- [TASK GOAL] The answer must be the full listing, repeated word for word.

- [RECORD EXCERPTS]
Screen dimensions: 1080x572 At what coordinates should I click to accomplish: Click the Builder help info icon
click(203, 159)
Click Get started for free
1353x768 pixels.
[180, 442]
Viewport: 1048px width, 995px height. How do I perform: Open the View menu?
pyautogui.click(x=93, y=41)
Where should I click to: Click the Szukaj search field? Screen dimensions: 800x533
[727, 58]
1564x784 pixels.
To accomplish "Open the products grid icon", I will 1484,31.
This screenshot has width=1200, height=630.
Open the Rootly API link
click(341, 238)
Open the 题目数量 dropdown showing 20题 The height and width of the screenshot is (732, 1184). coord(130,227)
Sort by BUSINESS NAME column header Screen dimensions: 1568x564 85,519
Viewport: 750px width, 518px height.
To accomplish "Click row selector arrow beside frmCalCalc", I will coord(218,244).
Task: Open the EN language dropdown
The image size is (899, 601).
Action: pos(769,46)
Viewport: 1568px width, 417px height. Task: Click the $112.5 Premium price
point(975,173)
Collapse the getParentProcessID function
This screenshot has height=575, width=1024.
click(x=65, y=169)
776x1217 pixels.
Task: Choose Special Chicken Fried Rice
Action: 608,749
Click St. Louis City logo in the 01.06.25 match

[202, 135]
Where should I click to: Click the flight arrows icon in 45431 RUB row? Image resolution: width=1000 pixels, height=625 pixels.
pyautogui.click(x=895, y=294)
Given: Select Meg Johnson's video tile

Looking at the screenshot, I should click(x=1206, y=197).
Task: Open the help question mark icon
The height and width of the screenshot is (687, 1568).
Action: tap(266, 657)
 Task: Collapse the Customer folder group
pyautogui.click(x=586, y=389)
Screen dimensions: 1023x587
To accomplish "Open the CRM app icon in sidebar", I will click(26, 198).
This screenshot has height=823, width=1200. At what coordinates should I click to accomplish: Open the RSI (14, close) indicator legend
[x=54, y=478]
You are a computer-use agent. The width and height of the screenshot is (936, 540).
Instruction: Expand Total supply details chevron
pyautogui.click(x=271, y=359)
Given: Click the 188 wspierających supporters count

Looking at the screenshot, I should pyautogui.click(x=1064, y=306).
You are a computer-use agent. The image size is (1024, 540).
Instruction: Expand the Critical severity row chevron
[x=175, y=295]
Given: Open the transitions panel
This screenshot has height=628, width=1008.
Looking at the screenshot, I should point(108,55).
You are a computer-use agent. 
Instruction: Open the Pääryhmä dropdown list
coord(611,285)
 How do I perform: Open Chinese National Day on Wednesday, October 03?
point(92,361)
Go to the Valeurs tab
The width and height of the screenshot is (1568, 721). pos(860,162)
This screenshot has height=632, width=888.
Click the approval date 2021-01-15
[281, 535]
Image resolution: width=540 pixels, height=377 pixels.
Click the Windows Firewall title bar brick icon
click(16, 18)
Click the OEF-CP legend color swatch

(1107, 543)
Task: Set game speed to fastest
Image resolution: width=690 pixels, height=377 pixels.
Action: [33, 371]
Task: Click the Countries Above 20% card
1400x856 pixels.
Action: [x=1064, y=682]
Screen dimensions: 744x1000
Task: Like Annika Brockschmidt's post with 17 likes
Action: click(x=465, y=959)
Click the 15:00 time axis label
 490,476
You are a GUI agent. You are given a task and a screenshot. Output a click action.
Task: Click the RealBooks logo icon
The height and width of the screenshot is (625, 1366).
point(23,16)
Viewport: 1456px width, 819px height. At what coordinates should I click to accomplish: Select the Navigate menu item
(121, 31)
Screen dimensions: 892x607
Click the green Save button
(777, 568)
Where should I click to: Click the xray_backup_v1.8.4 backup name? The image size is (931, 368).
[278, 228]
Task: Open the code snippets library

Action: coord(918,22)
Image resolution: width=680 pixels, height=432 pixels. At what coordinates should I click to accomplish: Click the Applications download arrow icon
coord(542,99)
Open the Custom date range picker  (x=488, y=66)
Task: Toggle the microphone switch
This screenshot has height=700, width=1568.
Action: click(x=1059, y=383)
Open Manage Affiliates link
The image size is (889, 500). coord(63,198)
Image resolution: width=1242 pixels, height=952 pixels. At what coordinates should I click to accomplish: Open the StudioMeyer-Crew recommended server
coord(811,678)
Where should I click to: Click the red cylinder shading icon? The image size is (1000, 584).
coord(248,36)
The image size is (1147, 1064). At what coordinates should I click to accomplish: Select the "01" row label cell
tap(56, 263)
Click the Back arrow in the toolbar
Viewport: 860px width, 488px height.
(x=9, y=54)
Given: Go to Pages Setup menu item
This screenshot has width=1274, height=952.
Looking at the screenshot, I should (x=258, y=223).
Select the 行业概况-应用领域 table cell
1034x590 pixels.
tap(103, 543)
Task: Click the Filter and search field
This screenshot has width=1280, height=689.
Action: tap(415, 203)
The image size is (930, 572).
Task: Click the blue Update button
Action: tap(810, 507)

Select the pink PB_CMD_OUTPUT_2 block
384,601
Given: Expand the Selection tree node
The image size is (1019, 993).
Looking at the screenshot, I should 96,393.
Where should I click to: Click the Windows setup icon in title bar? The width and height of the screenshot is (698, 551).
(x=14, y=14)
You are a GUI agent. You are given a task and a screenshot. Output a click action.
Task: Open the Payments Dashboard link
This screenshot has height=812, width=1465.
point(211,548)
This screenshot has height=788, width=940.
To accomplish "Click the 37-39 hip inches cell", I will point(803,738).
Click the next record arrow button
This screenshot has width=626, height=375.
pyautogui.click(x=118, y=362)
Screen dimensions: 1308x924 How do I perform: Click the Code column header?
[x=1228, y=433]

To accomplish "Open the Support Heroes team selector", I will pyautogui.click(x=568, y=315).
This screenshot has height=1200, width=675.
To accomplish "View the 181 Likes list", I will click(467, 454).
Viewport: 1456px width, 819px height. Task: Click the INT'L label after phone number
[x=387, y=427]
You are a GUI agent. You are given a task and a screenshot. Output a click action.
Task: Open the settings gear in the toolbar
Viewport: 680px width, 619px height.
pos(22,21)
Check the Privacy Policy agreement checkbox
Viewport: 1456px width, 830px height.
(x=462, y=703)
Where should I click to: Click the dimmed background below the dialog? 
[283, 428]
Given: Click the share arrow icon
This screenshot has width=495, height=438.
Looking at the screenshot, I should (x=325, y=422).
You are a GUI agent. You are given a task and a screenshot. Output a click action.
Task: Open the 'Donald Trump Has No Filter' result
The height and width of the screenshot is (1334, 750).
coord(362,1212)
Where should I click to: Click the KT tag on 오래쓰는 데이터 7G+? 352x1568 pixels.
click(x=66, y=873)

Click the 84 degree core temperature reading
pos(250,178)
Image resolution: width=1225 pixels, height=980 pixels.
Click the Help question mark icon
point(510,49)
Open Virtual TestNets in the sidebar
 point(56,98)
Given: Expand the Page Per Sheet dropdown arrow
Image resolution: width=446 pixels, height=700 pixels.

- [ANSWER AREA]
Screen dimensions: 1080x572 At what coordinates should I click to accomplish: Click the Builder help info icon
click(203, 159)
Click Get started for free
1353x768 pixels.
[180, 442]
Viewport: 1048px width, 995px height. How do I perform: Open the View menu?
pyautogui.click(x=93, y=41)
Where should I click to: Click the Szukaj search field? Screen dimensions: 800x533
[727, 58]
1564x784 pixels.
To accomplish "Open the products grid icon", I will 1484,31.
This screenshot has width=1200, height=630.
Open the Rootly API link
click(341, 238)
Open the 题目数量 dropdown showing 20题 The height and width of the screenshot is (732, 1184). coord(130,227)
Sort by BUSINESS NAME column header Screen dimensions: 1568x564 85,519
Viewport: 750px width, 518px height.
To accomplish "Click row selector arrow beside frmCalCalc", I will coord(218,244).
Task: Open the EN language dropdown
The image size is (899, 601).
Action: pos(769,46)
Viewport: 1568px width, 417px height. Task: Click the $112.5 Premium price
point(975,173)
Collapse the getParentProcessID function
This screenshot has height=575, width=1024.
click(x=65, y=169)
776x1217 pixels.
Task: Choose Special Chicken Fried Rice
Action: 608,749
Click St. Louis City logo in the 01.06.25 match

[202, 135]
Where should I click to: Click the flight arrows icon in 45431 RUB row? Image resolution: width=1000 pixels, height=625 pixels.
pyautogui.click(x=895, y=294)
Given: Select Meg Johnson's video tile

Looking at the screenshot, I should click(x=1206, y=197).
Task: Open the help question mark icon
The height and width of the screenshot is (687, 1568).
Action: tap(266, 657)
 Task: Collapse the Customer folder group
pyautogui.click(x=586, y=389)
Screen dimensions: 1023x587
To accomplish "Open the CRM app icon in sidebar", I will click(26, 198).
This screenshot has height=823, width=1200. At what coordinates should I click to accomplish: Open the RSI (14, close) indicator legend
[x=54, y=478]
You are a computer-use agent. The width and height of the screenshot is (936, 540).
Instruction: Expand Total supply details chevron
pyautogui.click(x=271, y=359)
Given: Click the 188 wspierających supporters count

Looking at the screenshot, I should pyautogui.click(x=1064, y=306).
You are a computer-use agent. The image size is (1024, 540).
Instruction: Expand the Critical severity row chevron
[x=175, y=295]
Given: Open the transitions panel
This screenshot has height=628, width=1008.
Looking at the screenshot, I should point(108,55).
You are a computer-use agent. 
Instruction: Open the Pääryhmä dropdown list
coord(611,285)
 How do I perform: Open Chinese National Day on Wednesday, October 03?
point(92,361)
Go to the Valeurs tab
The width and height of the screenshot is (1568, 721). pos(860,162)
This screenshot has height=632, width=888.
Click the approval date 2021-01-15
[281, 535]
Image resolution: width=540 pixels, height=377 pixels.
Click the Windows Firewall title bar brick icon
click(16, 18)
Click the OEF-CP legend color swatch

(1107, 543)
Task: Set game speed to fastest
Image resolution: width=690 pixels, height=377 pixels.
Action: [33, 371]
Task: Click the Countries Above 20% card
1400x856 pixels.
Action: [x=1064, y=682]
Screen dimensions: 744x1000
Task: Like Annika Brockschmidt's post with 17 likes
Action: click(x=465, y=959)
Click the 15:00 time axis label
 490,476
You are a GUI agent. You are given a task and a screenshot. Output a click action.
Task: Click the RealBooks logo icon
The height and width of the screenshot is (625, 1366).
point(23,16)
Viewport: 1456px width, 819px height. At what coordinates should I click to accomplish: Select the Navigate menu item
(121, 31)
Screen dimensions: 892x607
Click the green Save button
(777, 568)
Where should I click to: Click the xray_backup_v1.8.4 backup name? The image size is (931, 368).
[278, 228]
Task: Open the code snippets library

Action: coord(918,22)
Image resolution: width=680 pixels, height=432 pixels. At what coordinates should I click to accomplish: Click the Applications download arrow icon
coord(542,99)
Open the Custom date range picker  (x=488, y=66)
Task: Toggle the microphone switch
This screenshot has height=700, width=1568.
Action: click(x=1059, y=383)
Open Manage Affiliates link
The image size is (889, 500). coord(63,198)
Image resolution: width=1242 pixels, height=952 pixels. At what coordinates should I click to accomplish: Open the StudioMeyer-Crew recommended server
coord(811,678)
Where should I click to: Click the red cylinder shading icon? The image size is (1000, 584).
coord(248,36)
The image size is (1147, 1064). At what coordinates should I click to accomplish: Select the "01" row label cell
tap(56, 263)
Click the Back arrow in the toolbar
Viewport: 860px width, 488px height.
(x=9, y=54)
Given: Go to Pages Setup menu item
This screenshot has width=1274, height=952.
Looking at the screenshot, I should (x=258, y=223).
Select the 行业概况-应用领域 table cell
1034x590 pixels.
tap(103, 543)
Task: Click the Filter and search field
This screenshot has width=1280, height=689.
Action: tap(415, 203)
The image size is (930, 572).
Task: Click the blue Update button
Action: tap(810, 507)

Select the pink PB_CMD_OUTPUT_2 block
384,601
Given: Expand the Selection tree node
The image size is (1019, 993).
Looking at the screenshot, I should 96,393.
Where should I click to: Click the Windows setup icon in title bar? The width and height of the screenshot is (698, 551).
(x=14, y=14)
You are a GUI agent. You are given a task and a screenshot. Output a click action.
Task: Open the Payments Dashboard link
This screenshot has height=812, width=1465.
point(211,548)
This screenshot has height=788, width=940.
To accomplish "Click the 37-39 hip inches cell", I will point(803,738).
Click the next record arrow button
This screenshot has width=626, height=375.
pyautogui.click(x=118, y=362)
Screen dimensions: 1308x924 How do I perform: Click the Code column header?
[x=1228, y=433]

To accomplish "Open the Support Heroes team selector", I will pyautogui.click(x=568, y=315).
This screenshot has height=1200, width=675.
To accomplish "View the 181 Likes list", I will click(467, 454).
Viewport: 1456px width, 819px height. Task: Click the INT'L label after phone number
[x=387, y=427]
You are a GUI agent. You are given a task and a screenshot. Output a click action.
Task: Open the settings gear in the toolbar
Viewport: 680px width, 619px height.
pos(22,21)
Check the Privacy Policy agreement checkbox
Viewport: 1456px width, 830px height.
(x=462, y=703)
Where should I click to: Click the dimmed background below the dialog? 
[283, 428]
Given: Click the share arrow icon
This screenshot has width=495, height=438.
Looking at the screenshot, I should (x=325, y=422).
You are a GUI agent. You are given a task and a screenshot. Output a click action.
Task: Open the 'Donald Trump Has No Filter' result
The height and width of the screenshot is (1334, 750).
coord(362,1212)
Where should I click to: Click the KT tag on 오래쓰는 데이터 7G+? 352x1568 pixels.
click(x=66, y=873)

Click the 84 degree core temperature reading
pos(250,178)
Image resolution: width=1225 pixels, height=980 pixels.
Click the Help question mark icon
point(510,49)
Open Virtual TestNets in the sidebar
 point(56,98)
Given: Expand the Page Per Sheet dropdown arrow
Image resolution: width=446 pixels, height=700 pixels.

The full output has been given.